*** Opening of Data ***

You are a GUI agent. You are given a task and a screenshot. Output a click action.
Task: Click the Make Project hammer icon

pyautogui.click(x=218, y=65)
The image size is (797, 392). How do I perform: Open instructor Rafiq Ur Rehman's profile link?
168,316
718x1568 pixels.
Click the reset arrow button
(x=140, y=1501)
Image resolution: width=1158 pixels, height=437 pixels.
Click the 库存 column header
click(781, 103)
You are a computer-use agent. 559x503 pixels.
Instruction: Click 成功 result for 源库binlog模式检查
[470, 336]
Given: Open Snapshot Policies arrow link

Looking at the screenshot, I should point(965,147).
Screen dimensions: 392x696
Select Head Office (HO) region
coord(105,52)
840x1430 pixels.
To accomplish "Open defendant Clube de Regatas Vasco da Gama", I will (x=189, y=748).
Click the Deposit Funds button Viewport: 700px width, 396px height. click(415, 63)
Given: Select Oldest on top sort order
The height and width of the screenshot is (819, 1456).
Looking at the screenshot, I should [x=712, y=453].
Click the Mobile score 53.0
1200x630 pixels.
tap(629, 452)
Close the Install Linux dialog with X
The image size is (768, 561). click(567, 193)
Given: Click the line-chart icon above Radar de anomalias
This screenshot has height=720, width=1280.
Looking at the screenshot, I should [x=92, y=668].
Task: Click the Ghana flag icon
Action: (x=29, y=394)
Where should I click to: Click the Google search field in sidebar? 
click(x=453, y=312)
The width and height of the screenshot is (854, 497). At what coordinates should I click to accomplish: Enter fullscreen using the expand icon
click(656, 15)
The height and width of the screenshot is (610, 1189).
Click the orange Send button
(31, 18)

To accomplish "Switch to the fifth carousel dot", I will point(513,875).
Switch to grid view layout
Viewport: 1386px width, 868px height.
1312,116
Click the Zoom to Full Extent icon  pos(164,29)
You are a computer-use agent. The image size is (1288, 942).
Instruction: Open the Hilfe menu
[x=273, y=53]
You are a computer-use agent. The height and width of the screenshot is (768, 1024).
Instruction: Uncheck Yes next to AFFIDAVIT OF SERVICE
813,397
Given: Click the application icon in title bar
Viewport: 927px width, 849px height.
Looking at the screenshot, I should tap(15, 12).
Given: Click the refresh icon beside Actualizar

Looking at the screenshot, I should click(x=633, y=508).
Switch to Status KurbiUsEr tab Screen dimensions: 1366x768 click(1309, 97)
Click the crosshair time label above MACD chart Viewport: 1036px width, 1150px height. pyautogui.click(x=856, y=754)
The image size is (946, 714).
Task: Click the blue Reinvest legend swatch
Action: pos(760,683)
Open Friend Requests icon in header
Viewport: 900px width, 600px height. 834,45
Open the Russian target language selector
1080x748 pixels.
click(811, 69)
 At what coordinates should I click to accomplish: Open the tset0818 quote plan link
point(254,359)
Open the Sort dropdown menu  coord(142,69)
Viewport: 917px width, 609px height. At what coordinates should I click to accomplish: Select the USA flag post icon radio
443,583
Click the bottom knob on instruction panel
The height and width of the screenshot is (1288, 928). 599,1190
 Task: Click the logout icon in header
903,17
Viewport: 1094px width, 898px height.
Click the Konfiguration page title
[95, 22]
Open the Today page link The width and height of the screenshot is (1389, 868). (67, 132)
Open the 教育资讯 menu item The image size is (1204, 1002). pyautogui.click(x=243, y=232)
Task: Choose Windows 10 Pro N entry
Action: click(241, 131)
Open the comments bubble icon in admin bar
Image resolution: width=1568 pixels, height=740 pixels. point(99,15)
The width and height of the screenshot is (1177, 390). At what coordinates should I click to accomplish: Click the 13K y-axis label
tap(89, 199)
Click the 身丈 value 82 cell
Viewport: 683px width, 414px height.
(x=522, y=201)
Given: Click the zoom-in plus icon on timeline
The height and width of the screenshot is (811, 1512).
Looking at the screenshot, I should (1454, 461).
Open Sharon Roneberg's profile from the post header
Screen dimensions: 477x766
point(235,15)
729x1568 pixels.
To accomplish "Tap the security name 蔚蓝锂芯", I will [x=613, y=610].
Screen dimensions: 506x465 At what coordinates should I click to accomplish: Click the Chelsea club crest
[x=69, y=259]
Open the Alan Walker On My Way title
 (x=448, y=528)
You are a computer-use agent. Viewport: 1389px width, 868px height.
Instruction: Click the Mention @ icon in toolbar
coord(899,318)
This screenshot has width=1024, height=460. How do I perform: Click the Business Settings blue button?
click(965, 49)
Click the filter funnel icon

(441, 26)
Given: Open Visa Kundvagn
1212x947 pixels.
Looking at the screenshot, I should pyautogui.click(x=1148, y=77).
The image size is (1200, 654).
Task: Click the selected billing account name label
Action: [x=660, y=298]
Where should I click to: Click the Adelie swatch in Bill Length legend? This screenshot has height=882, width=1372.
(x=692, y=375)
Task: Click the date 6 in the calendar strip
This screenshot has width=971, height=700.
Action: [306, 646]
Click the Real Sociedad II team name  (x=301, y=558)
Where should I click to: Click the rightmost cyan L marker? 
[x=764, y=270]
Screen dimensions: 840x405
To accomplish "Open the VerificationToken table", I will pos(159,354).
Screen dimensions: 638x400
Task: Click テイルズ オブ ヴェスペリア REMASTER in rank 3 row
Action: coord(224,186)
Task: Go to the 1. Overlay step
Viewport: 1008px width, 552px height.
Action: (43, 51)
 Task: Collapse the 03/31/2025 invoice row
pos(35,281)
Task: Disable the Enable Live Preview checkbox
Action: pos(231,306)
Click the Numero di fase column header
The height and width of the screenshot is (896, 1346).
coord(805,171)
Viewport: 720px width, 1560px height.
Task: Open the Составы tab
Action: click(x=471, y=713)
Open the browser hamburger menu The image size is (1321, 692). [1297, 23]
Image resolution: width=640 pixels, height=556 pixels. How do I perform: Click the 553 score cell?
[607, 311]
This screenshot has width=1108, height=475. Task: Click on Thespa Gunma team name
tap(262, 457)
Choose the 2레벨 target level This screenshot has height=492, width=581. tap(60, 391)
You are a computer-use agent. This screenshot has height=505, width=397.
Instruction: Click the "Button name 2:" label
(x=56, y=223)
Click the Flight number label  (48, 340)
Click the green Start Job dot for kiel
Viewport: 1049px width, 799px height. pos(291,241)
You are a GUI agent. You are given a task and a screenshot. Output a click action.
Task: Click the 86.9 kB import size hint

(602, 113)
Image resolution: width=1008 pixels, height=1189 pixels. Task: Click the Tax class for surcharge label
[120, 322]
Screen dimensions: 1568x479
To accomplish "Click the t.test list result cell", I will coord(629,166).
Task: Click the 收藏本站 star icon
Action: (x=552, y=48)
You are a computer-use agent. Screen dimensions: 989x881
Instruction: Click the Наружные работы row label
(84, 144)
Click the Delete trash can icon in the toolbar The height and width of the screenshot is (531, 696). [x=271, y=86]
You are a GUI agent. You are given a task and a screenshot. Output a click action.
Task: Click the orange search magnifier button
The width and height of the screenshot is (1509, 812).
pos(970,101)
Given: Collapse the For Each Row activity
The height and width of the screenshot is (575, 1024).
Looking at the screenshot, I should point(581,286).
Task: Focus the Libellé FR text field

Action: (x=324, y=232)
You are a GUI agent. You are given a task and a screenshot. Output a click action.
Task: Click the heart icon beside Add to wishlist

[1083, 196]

*** Close of Data ***

What to work on: What you return must match the data line for line.

Exercise result:
You are a GUI agent. You are given a task and a screenshot. Output a click action.
Task: Click the Make Project hammer icon

pyautogui.click(x=218, y=65)
The image size is (797, 392). How do I perform: Open instructor Rafiq Ur Rehman's profile link?
168,316
718x1568 pixels.
Click the reset arrow button
(x=140, y=1501)
Image resolution: width=1158 pixels, height=437 pixels.
Click the 库存 column header
click(781, 103)
You are a computer-use agent. 559x503 pixels.
Instruction: Click 成功 result for 源库binlog模式检查
[470, 336]
Given: Open Snapshot Policies arrow link

Looking at the screenshot, I should point(965,147).
Screen dimensions: 392x696
Select Head Office (HO) region
coord(105,52)
840x1430 pixels.
To accomplish "Open defendant Clube de Regatas Vasco da Gama", I will (x=189, y=748).
Click the Deposit Funds button Viewport: 700px width, 396px height. click(415, 63)
Given: Select Oldest on top sort order
The height and width of the screenshot is (819, 1456).
Looking at the screenshot, I should [x=712, y=453].
Click the Mobile score 53.0
1200x630 pixels.
tap(629, 452)
Close the Install Linux dialog with X
The image size is (768, 561). click(567, 193)
Given: Click the line-chart icon above Radar de anomalias
This screenshot has height=720, width=1280.
Looking at the screenshot, I should [x=92, y=668].
Task: Click the Ghana flag icon
Action: (x=29, y=394)
Where should I click to: Click the Google search field in sidebar? 
click(x=453, y=312)
The width and height of the screenshot is (854, 497). At what coordinates should I click to accomplish: Enter fullscreen using the expand icon
click(656, 15)
The height and width of the screenshot is (610, 1189).
Click the orange Send button
(31, 18)

To accomplish "Switch to the fifth carousel dot", I will point(513,875).
Switch to grid view layout
Viewport: 1386px width, 868px height.
1312,116
Click the Zoom to Full Extent icon  pos(164,29)
You are a computer-use agent. The image size is (1288, 942).
Instruction: Open the Hilfe menu
[x=273, y=53]
You are a computer-use agent. The height and width of the screenshot is (768, 1024).
Instruction: Uncheck Yes next to AFFIDAVIT OF SERVICE
813,397
Given: Click the application icon in title bar
Viewport: 927px width, 849px height.
Looking at the screenshot, I should tap(15, 12).
Given: Click the refresh icon beside Actualizar

Looking at the screenshot, I should click(x=633, y=508).
Switch to Status KurbiUsEr tab Screen dimensions: 1366x768 click(1309, 97)
Click the crosshair time label above MACD chart Viewport: 1036px width, 1150px height. pyautogui.click(x=856, y=754)
The image size is (946, 714).
Task: Click the blue Reinvest legend swatch
Action: pos(760,683)
Open Friend Requests icon in header
Viewport: 900px width, 600px height. 834,45
Open the Russian target language selector
1080x748 pixels.
click(811, 69)
 At what coordinates should I click to accomplish: Open the tset0818 quote plan link
point(254,359)
Open the Sort dropdown menu  coord(142,69)
Viewport: 917px width, 609px height. At what coordinates should I click to accomplish: Select the USA flag post icon radio
443,583
Click the bottom knob on instruction panel
The height and width of the screenshot is (1288, 928). 599,1190
 Task: Click the logout icon in header
903,17
Viewport: 1094px width, 898px height.
Click the Konfiguration page title
[95, 22]
Open the Today page link The width and height of the screenshot is (1389, 868). (67, 132)
Open the 教育资讯 menu item The image size is (1204, 1002). pyautogui.click(x=243, y=232)
Task: Choose Windows 10 Pro N entry
Action: click(241, 131)
Open the comments bubble icon in admin bar
Image resolution: width=1568 pixels, height=740 pixels. point(99,15)
The width and height of the screenshot is (1177, 390). At what coordinates should I click to accomplish: Click the 13K y-axis label
tap(89, 199)
Click the 身丈 value 82 cell
Viewport: 683px width, 414px height.
(x=522, y=201)
Given: Click the zoom-in plus icon on timeline
The height and width of the screenshot is (811, 1512).
Looking at the screenshot, I should (1454, 461).
Open Sharon Roneberg's profile from the post header
Screen dimensions: 477x766
point(235,15)
729x1568 pixels.
To accomplish "Tap the security name 蔚蓝锂芯", I will [x=613, y=610].
Screen dimensions: 506x465 At what coordinates should I click to accomplish: Click the Chelsea club crest
[x=69, y=259]
Open the Alan Walker On My Way title
 (x=448, y=528)
You are a computer-use agent. Viewport: 1389px width, 868px height.
Instruction: Click the Mention @ icon in toolbar
coord(899,318)
This screenshot has width=1024, height=460. How do I perform: Click the Business Settings blue button?
click(965, 49)
Click the filter funnel icon

(441, 26)
Given: Open Visa Kundvagn
1212x947 pixels.
Looking at the screenshot, I should pyautogui.click(x=1148, y=77).
The image size is (1200, 654).
Task: Click the selected billing account name label
Action: [x=660, y=298]
Where should I click to: Click the Adelie swatch in Bill Length legend? This screenshot has height=882, width=1372.
(x=692, y=375)
Task: Click the date 6 in the calendar strip
This screenshot has width=971, height=700.
Action: [306, 646]
Click the Real Sociedad II team name  (x=301, y=558)
Where should I click to: Click the rightmost cyan L marker? 
[x=764, y=270]
Screen dimensions: 840x405
To accomplish "Open the VerificationToken table", I will pos(159,354).
Screen dimensions: 638x400
Task: Click テイルズ オブ ヴェスペリア REMASTER in rank 3 row
Action: coord(224,186)
Task: Go to the 1. Overlay step
Viewport: 1008px width, 552px height.
Action: (43, 51)
 Task: Collapse the 03/31/2025 invoice row
pos(35,281)
Task: Disable the Enable Live Preview checkbox
Action: pos(231,306)
Click the Numero di fase column header
The height and width of the screenshot is (896, 1346).
coord(805,171)
Viewport: 720px width, 1560px height.
Task: Open the Составы tab
Action: click(x=471, y=713)
Open the browser hamburger menu The image size is (1321, 692). [1297, 23]
Image resolution: width=640 pixels, height=556 pixels. How do I perform: Click the 553 score cell?
[607, 311]
This screenshot has width=1108, height=475. Task: Click on Thespa Gunma team name
tap(262, 457)
Choose the 2레벨 target level This screenshot has height=492, width=581. tap(60, 391)
You are a computer-use agent. This screenshot has height=505, width=397.
Instruction: Click the "Button name 2:" label
(x=56, y=223)
Click the Flight number label  (48, 340)
Click the green Start Job dot for kiel
Viewport: 1049px width, 799px height. pos(291,241)
You are a GUI agent. You are given a task and a screenshot. Output a click action.
Task: Click the 86.9 kB import size hint

(602, 113)
Image resolution: width=1008 pixels, height=1189 pixels. Task: Click the Tax class for surcharge label
[120, 322]
Screen dimensions: 1568x479
To accomplish "Click the t.test list result cell", I will coord(629,166).
Task: Click the 收藏本站 star icon
Action: (x=552, y=48)
You are a computer-use agent. Screen dimensions: 989x881
Instruction: Click the Наружные работы row label
(84, 144)
Click the Delete trash can icon in the toolbar The height and width of the screenshot is (531, 696). [x=271, y=86]
You are a GUI agent. You are given a task and a screenshot. Output a click action.
Task: Click the orange search magnifier button
The width and height of the screenshot is (1509, 812).
pos(970,101)
Given: Collapse the For Each Row activity
The height and width of the screenshot is (575, 1024).
Looking at the screenshot, I should point(581,286).
Task: Focus the Libellé FR text field

Action: (x=324, y=232)
You are a GUI agent. You are given a task and a screenshot. Output a click action.
Task: Click the heart icon beside Add to wishlist

[1083, 196]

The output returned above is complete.